Contoh kedua—latar waktunya sekitar menjelang ujian tengah semester, waktu itu Hyungseob pergi ke perpustakaan untuk mencari bahan dari buku paket lain. Tidak membutuhkan waktu lama untuk mencari buku yang ia inginkan, karena memang Ahn Hyungseob sejak lahir memiliki mata yang cukup jeli. Tapi naasnya, letak buku tersebut terlalu tinggi untuk diraihnya sehingga membuat kakinya kram karena berjinjit. Di saat ia mulai menyerah, tiba-tiba ada satu lengan panjang yang mengambilkan buku paket tersebut untuknya. Pemilik lengan itu tidak lain adalah Park Seungwoo, petugas perpustakaan sekolah yang tinggi dan tampan. Baru saja Hyungseob ingin berterima kasih, kerongkongannya sudah tersendat lebih dulu—ia cegukan, tepat di hadapan Seungwoo. Kasihan, dia terlihat seperti bocah yang kehilangan ibunya.
Ada lagi—kalian tahu Joo Haknyeon? Ah, siapa yang tidak tahu dia. Cowok keren dari kelas sebelah, salah satu ace tim penari sekolah. Selain tampan, dia juga ramah—sangat ramah. Orang yang tidak dikenalnya pun, ia tetap tersenyum kepada mereka.

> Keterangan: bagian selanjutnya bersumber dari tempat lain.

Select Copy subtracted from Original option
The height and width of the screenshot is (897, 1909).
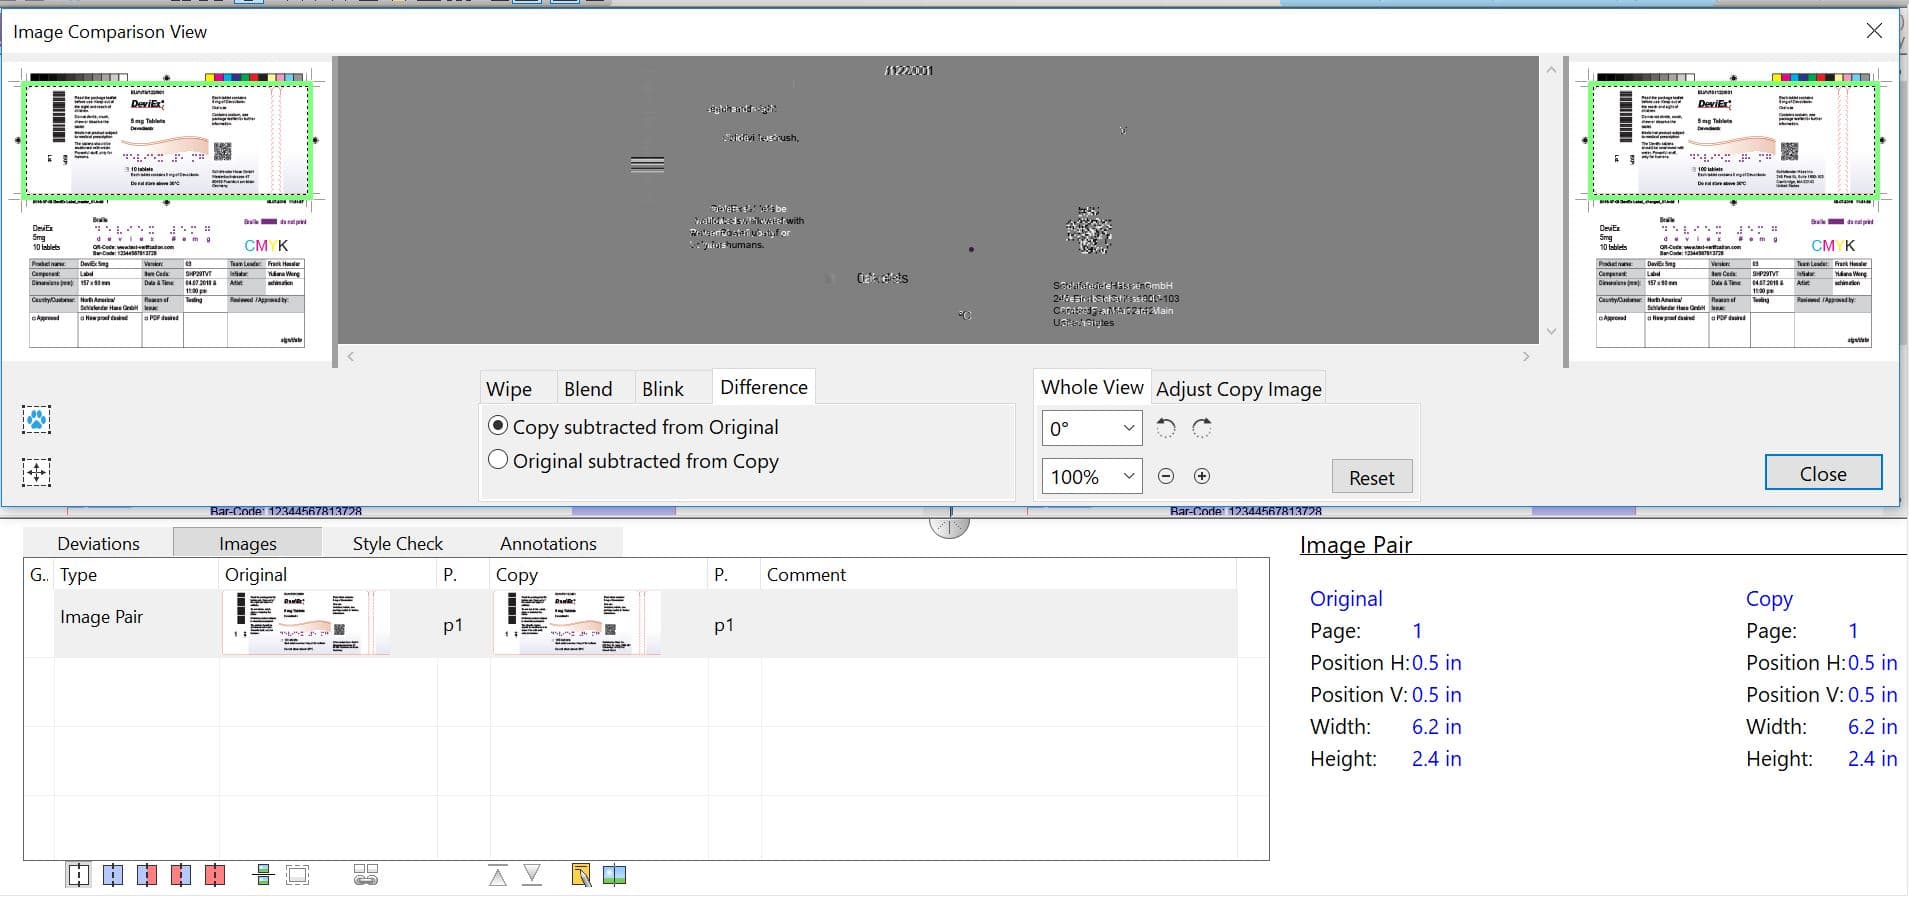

Ahn Hyungseob adalah salah satu korbannya, dan alhasil ia cegukan di sepanjang koridor seperti orang bodoh.
.
.
Hyungseob tidak menceritakan hal sebenarnya kepada teman-temannya—bahwa ia cegukan karena melihat cowok ganteng—, karena ia tahu jika ia menceritakannya, delapan puluh lima persen orang akan tertawa, dan sembilan belas koma lima persen orang tidak percaya. Kemungkinan orang percaya nol koma lima, dan itu hanya Park Woojin.
Park Woojin adalah teman sekelasnya, lebih tepatnya teman pertama Hyungseob dari jaman pertama kali ia masuk sebagai murid baru. Di lingkungan sekolah, ia dikenal sebagai salah satu anggota tim utama penari sekolah. Orangnya terkesan pendiam, tapi jika sudah kenal, Woojin itu bawel, narsis, dan—ekhem, romantis.
Ngomong-ngomong tentang romantis, kebetulan Park Woojin sedang punya incaran, sejak dulu.
Bukannya Woojin pasif, ya—dia bahkan sudah meluncurkan kode kerasnya dengan seribu satu cara. Gebetannya saja yang kurang peka terhadap sekitar.
Dan tahu hal yang lebih mengejutkan?
Incarannya adalah si Ahn—pinokio—Hyungseob.
Kuharap kalian tidak ikut cegukan saat membacanya.
.
.
"Astaga, kali ini siapa lagi yang membuatmu cegukan?"
"Argh, aku—hik—seharusnya—hik—tidak melihat wajah kak Dongho—hik—tadi."
Woojin diam-diam mendesah di gelas kertas sodanya. Di depannya, terlihat Hyungseob yang menenggelamkan wajahnya di antara kedua tangannya, begitu kesusahan dengan cegukannya.
"Kupikir kau cegukan karena melihatku."
"Hah—hik—, apa?"
"Ah, tidak." Woojin menggaruk balakang kepalanya yang tidak gatal. Ia tidak menyangka Hyungseob mendengar gumamannya meski tidak terlalu jelas. Hyungseob mengangkat kepalanya lalu menyambar gelas soda Woojin dan meneguk seluruh cairan yang tersisa dalam sekejap, berharap agar cegukannya segera berhenti. Syukurlah kali ini langsung reda, thanks to God.
"Hei, Hyungseob. Aku ingin bertanya sesuatu kepadamu, tapi dengarkan aku baik-baik dulu. Bisa kan?" Hyungseob mengangkat sebelah alisnya, tidak lama ia mengangguk pelan.
"Waktu kau sedang bersamaku, kenapa kau tidak cegukan?" tanya Woojin, disambut dengan kerutan di kening Hyungseob.
"Jadi, kau ingin aku menderita begitu di hadapan semua orang—"
"Sudah kubilang kan, dengarkan aku dulu," potong pria bergigi gingsul tersebut. Hyungseob memutar bola matanya, sepertinya di jam makan siang ini mereka punya topik pembicaraan yang tidak asyik.
"Seperti katamu, kau cegukan setiap kali melihat lelaki tampan—sedangkan ketika bersamaku, kau tidak sekali pun cegukan. Berarti aku tidak tampan dong di matamu?"
Hyungseob menelan ludahnya.
Benar juga.
Bagaimana pun juga, Park Woojin tetap seorang lelaki yang ingin dipuji tampan baik secara langsung atau pun tidak langsung.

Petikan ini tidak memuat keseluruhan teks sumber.